The cloud, according to the researchers, is a key feature of the exchange. It transforms a computation technique used to resolve water cooler disputes over pay to a secure system to train algorithms, perform market research, conduct auctions and enable new business opportunities.
Exchange in action
Here’s how it works:
Data owners – hundreds, thousands of them – encrypt their data and send it to the cloud for storage. Think of them as relatively passive sellers in the exchange. When an active buyer – usually one entity – comes along and wants to make a transaction with some of the sellers, those sellers approve the transaction by sending the buyer keys to the data.
But since those keys can decrypt the data stored in the cloud, the cloud can’t directly share the stored data with the buyer, otherwise security and privacy would be compromised.
“Instead, we want to use the keys to decrypt the data inside a multiparty computation,” says paper co-author Kim Laine, a post-doctoral researcher also in the Cryptography Research group who studies how to compute on encrypted data. Doing so unencrypts the data for a computation “without actually revealing anything to anyone except the result” of the computation.
All of the computation is performed in the cloud, and the computation itself is encrypted in such a way that not even the cloud knows what is being computed, which protects any of the buyer’s data used in the computation such as a proprietary algorithm. If everything goes as expected, the cloud reveals the decrypted results to the interested parties.
Set up this way, according to the researchers, the data exchange is secure provided that the cloud itself follows the rules and nothing more.
Test driving data
Here’s another advantage to the system: It’s costly to purchase data, and researchers with limited budgets need to make sure it is worth it. The exchange, Gilad-Bachrach explains, offers a way for a buyer to “test drive” a portion of the sellers’ data and thus make an informed decision over whether to buy the keys to unlock the full dataset.
Consider researchers at a pharmaceutical company who are developing a machine learning model that combs through genomes to determine individuals’ risk of various diseases. To improve the model and further study it, the researchers are interested in buying access to a medical center’s bundle of anonymized patient genomes, but only if the bundle contains distinctly different data than what the researchers have already used.
“We call this ‘can we test drive your data’ because why would you buy anything without knowing what you are buying,” says Laine. “But the problem with data is you can’t just show it.”
The secure data exchange system allows the researchers to perform a statistical analysis on a portion of the medical center’s anonymized genetic data that reveals how much it differs from the data already used to build the disease-prediction algorithm. After this test drive, the researchers can decide whether to buy the keys to the full bundle.
“What we are trying to build,” Gilad-Bachrach says, “is a mechanism by which you can say, ‘Look, I am interested in your data, but I want to verify it is really what I need before I purchase it.’”
Real world applications
In another use of the exchange, a medical center could compare the outcomes of its treatment plan for pneumonia with the outcomes of treatment plans used at other medical centers without any one medical center revealing what treatment plan it uses. That avoids the risk of getting called out for using a less effective treatment.

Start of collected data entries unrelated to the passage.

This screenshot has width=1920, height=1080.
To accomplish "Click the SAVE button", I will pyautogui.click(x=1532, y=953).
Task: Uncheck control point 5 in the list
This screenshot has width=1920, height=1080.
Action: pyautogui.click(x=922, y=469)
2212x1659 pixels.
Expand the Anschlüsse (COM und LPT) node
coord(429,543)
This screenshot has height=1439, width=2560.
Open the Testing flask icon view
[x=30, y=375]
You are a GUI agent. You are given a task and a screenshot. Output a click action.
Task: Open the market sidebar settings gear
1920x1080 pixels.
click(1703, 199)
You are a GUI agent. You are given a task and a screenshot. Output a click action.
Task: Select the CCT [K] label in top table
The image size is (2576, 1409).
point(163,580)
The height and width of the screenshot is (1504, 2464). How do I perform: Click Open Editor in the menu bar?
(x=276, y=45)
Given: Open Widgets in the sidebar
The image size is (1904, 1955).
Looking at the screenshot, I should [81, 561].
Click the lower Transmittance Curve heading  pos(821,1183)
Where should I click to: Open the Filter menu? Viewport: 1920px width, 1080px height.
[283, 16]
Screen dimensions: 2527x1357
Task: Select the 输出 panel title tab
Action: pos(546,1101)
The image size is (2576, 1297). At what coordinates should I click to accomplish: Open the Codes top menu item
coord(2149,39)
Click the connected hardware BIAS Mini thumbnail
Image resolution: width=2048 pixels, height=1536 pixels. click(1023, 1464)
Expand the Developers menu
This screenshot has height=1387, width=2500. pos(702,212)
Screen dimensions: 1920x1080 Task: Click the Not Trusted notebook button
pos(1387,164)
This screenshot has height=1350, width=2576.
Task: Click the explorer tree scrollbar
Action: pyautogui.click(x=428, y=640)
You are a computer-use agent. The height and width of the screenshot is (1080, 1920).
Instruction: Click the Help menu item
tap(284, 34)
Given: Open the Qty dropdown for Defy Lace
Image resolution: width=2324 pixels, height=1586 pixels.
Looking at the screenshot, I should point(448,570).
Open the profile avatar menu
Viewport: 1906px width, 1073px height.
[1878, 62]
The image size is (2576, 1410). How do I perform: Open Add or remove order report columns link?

Individuals could even use the exchange as a marketplace to sell researchers access to their encrypted genetic data for algorithm training. Ultimately, Laine notes, the researchers might develop an algorithm that uses the exchange to communicate to participants whether or not their genome contains a specific mutation related to a health concern such as heart disease or cancer.
“If you are a match,” notes Laine, “you can decide if you want to contact the research group.”
It’s a research project for now. But the team aims to publicly release the library, or tools, needed to implement the secure data exchange in the near future.